Introduction

Parkinson’s disease (PD) is the second most prevalent and most rapidly growing neurodegenerative disorder1,2, with an estimated prevalence of 9.4 million3 cases in 2020, marking a substantial increase from 5.2 million cases in 20044. The prodromal phase of PD has many well-recognised motor-related symptoms, such as subtle motor dysfunction, that are believed to occur over a decade before diagnosis5. Recognising these early indicators could provide crucial insights for improved disease understanding and may offer the possibility of identifying modifiable risk factors for developing PD.

In existing literature, low self-reported physical activity has been associated with a higher risk of incident PD6,7. Despite these observations, uncertainties remain, stemming from a reliance on self-report measurements of physical activity, which are crude and less reliable, creating greater uncertainties in observed associations8,9. In addition, PD’s progressive and prolonged development poses challenges in distinguishing between incident and prevalent cases. This ambiguity can introduce reverse-causation bias, where the observed associations may be influenced by the change in behaviour of individuals who already have underlying PD, rather than vice-versa. One common approach to mitigate potential reverse causation is to exclude the first few years of follow-up data. In PD studies, there is inconsistency around the number of years removed across studies, ranging between four to ten years, however, reduced activity levels were still significantly associated with incident PD after this exclusion6.

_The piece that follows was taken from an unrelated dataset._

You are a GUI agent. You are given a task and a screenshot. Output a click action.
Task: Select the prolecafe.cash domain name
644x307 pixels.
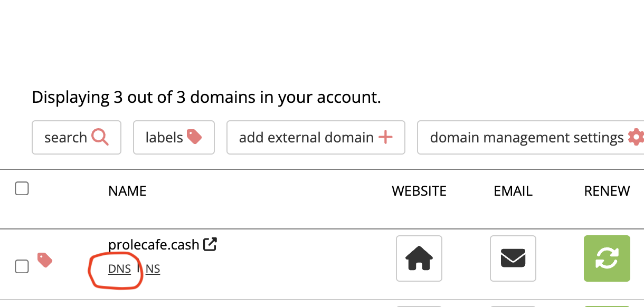pos(153,244)
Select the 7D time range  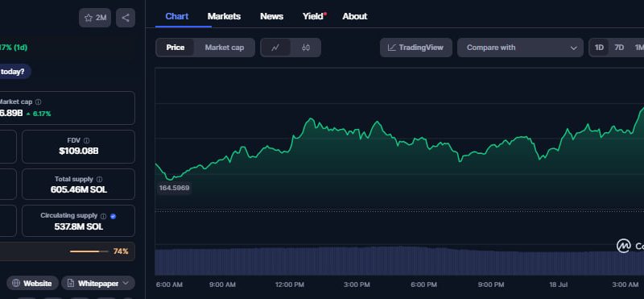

Daily step counts serve as a valuable proxy for measuring physical activity levels. One of the primary advantages of using average daily steps over other physical activity metrics is their simplicity, allowing for clear communication and understanding among the general population. This ease of interpretation helps in translating research findings into effective public health messaging10. Existing research into the association between physical activity and incident PD have typically used metabolic equivalent of task (MET) scores to estimate physical activity6. However, the increasing adoption of wearable devices, capable of estimating step counts, has encouraged research on their accuracy and reliability, particularly in populations diagnosed with PD11,12. The translatable nature of daily step counts encourages the expansion of this research into incident PD, allowing for results to offer insight into public health recommendations for potential disease prevention.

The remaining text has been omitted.